Last month Malaysia-owned developer EcoWorld London confirmed £400 million plans to build 1,000 rental flats in Kew and Barking.

Meanwhile, the Grosvenor Estate is to make its first foray into build-to-rent with a scheme at a major development beside the Olympic Park in Stratford.

Sarah Teather, the former Liberal Democrat MP for Brent Central, lives in the shadow of the proposed West Ham development, and is leading a campaign against it.

“The design looks like greed, an attempt to maximise profits at the cost of all else,” she said. “The development will produce a high density of expensive small flats for transient rented occupation.”

Community group The Friends of Abbey Gardens has also objected to the plan.

“The accommodation offered, as pigeonholes stacked on top of each other, neither gives Londoners quality homes nor mix of land use for community benefit,” said Dagmar French, its treasurer.

As well as its concerns about the social impact of the development, Newham’s planners also believe the design of the new tower is “overbearing, bulky, and incongruous”, will block light to nearby homes, and does not contain enough affordable homes for renters priced out of the local market.

A spokesman for Finebeam Ltd said: “The plans ... will make a substantial and positive contribution to affordable housing in London.

We will deliver 100 high-quality apartments, with 35 per cent of the development provided as affordable.
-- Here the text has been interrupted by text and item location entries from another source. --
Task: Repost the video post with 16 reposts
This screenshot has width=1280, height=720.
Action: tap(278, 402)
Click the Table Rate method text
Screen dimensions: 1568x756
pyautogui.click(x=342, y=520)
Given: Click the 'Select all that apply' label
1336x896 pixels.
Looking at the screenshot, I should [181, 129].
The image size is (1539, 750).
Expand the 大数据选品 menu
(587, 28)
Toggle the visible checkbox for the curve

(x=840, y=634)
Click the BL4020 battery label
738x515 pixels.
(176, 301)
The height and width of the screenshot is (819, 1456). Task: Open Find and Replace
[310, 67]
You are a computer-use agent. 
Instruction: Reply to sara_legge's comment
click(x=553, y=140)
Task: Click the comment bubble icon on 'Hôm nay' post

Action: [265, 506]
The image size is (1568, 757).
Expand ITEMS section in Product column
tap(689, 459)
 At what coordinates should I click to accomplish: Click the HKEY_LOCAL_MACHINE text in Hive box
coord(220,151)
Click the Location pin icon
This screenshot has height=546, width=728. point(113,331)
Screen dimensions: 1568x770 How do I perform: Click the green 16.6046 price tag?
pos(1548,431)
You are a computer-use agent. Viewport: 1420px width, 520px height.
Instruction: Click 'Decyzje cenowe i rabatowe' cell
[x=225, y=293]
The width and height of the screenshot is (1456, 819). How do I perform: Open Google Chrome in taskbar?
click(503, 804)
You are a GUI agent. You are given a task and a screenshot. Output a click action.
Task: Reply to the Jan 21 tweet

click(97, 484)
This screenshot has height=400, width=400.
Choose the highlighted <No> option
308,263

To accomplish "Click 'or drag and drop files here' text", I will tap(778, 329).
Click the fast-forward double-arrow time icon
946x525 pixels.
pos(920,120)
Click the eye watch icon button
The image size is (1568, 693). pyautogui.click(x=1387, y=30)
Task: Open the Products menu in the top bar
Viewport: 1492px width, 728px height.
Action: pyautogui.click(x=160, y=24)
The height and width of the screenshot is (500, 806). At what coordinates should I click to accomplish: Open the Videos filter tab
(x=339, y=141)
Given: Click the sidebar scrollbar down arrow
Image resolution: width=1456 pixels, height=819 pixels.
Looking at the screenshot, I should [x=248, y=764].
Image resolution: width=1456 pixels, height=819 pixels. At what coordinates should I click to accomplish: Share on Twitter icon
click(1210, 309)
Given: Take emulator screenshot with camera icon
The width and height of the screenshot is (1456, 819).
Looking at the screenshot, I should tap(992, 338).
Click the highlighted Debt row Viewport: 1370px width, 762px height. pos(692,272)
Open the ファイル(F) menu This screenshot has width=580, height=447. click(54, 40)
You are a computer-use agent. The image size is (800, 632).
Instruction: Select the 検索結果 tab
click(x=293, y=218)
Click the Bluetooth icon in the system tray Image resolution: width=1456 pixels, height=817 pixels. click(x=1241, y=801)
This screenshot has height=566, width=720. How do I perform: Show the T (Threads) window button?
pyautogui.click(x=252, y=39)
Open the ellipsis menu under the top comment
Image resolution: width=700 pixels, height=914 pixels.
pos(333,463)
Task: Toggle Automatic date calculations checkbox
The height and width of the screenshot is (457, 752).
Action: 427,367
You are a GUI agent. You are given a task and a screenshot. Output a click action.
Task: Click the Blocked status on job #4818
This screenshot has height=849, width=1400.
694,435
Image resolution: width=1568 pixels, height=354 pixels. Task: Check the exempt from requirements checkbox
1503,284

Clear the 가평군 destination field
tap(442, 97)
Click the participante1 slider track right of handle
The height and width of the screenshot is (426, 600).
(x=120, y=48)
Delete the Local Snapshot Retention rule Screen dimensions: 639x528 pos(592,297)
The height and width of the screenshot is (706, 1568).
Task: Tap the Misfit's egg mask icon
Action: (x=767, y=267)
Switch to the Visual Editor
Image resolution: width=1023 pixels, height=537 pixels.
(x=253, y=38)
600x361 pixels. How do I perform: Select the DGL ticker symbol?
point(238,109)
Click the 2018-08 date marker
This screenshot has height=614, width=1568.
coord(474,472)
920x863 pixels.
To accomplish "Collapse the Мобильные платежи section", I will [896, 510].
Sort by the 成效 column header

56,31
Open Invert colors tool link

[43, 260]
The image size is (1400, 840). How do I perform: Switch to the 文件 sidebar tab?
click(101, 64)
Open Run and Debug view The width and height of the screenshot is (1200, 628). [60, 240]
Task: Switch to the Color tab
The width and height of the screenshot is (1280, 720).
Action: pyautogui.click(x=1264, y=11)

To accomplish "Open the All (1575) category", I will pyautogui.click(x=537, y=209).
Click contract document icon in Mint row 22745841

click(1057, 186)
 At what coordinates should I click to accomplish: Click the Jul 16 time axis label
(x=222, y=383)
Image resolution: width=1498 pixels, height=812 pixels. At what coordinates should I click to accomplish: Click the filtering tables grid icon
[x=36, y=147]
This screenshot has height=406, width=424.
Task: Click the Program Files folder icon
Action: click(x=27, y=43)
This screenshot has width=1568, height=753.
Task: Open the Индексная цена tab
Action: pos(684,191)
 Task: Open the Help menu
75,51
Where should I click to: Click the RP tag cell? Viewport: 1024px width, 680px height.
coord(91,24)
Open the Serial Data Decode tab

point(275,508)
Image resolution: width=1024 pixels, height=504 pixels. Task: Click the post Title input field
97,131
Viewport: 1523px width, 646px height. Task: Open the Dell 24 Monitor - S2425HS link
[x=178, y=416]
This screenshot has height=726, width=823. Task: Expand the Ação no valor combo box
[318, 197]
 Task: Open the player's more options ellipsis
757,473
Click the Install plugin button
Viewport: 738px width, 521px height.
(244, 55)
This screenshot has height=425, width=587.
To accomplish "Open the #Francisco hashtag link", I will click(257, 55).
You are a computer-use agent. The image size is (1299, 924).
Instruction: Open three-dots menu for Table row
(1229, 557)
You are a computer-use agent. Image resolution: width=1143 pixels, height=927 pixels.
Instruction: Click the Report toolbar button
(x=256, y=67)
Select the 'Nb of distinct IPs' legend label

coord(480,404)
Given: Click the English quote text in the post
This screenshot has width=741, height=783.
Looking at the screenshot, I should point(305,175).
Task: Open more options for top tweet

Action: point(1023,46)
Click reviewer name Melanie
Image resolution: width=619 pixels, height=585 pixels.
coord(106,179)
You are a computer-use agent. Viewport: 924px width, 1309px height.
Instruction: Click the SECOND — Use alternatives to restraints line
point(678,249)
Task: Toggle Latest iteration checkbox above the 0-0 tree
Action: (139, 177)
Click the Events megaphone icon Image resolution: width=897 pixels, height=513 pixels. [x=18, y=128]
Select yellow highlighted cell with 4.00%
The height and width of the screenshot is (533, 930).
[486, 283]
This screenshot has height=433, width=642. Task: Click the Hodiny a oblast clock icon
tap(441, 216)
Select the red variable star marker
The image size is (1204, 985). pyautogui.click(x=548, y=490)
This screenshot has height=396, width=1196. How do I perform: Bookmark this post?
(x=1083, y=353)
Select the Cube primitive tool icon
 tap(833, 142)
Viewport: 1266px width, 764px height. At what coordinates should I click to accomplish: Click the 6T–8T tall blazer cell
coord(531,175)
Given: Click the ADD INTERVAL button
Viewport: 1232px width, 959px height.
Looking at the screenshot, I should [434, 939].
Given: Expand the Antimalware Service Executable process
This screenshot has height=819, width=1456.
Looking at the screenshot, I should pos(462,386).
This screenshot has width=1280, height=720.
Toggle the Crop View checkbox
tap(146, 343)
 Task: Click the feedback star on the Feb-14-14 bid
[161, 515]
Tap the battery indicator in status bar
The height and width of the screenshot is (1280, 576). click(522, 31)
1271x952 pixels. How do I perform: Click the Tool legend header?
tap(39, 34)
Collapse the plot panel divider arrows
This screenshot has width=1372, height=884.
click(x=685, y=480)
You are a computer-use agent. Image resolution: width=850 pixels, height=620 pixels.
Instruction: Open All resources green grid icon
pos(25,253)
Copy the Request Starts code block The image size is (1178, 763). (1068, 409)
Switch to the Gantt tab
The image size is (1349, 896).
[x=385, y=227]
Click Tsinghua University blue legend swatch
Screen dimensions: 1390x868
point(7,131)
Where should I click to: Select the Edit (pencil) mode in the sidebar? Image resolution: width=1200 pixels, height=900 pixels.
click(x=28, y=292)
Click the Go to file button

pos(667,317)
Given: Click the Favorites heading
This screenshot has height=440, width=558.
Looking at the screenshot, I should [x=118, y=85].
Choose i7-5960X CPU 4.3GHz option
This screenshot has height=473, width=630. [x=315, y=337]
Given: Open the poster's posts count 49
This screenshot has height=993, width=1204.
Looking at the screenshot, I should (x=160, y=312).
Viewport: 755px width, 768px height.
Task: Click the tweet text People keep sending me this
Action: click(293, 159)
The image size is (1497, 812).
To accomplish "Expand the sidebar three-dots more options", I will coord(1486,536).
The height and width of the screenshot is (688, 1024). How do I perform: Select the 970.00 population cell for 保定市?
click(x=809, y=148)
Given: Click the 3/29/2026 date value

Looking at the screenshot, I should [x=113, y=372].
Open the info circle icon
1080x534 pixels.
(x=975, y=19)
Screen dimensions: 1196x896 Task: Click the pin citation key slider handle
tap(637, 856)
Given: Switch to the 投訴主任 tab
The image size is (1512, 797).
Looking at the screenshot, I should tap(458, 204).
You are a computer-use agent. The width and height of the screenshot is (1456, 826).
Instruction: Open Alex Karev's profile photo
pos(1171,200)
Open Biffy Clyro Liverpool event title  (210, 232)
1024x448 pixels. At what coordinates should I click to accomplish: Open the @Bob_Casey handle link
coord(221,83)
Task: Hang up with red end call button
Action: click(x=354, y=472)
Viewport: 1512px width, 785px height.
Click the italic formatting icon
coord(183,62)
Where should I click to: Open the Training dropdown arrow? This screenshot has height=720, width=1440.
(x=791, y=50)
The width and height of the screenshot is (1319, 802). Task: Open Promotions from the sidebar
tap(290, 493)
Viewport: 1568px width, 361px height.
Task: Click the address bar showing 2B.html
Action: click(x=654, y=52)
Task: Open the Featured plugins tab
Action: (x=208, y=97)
The site sits in a highly accessible and sustainable location, right next to Abbey Road DLR, and so it is uniquely placed to provide more housing.

“All of the residential units will be provided for rent under a single management. Security in the area will be improved through the provision of a concierge, as well as an enhanced public realm offer at the entrance to the DLR station, along Bakers Row. This will significantly improve the experience of the area for the wider community.

“The range of apartments will comprise a mixture of sizes, including one- and two-bedroom properties and also a substantial number of family-sized units, helping contribute to a more balanced community.”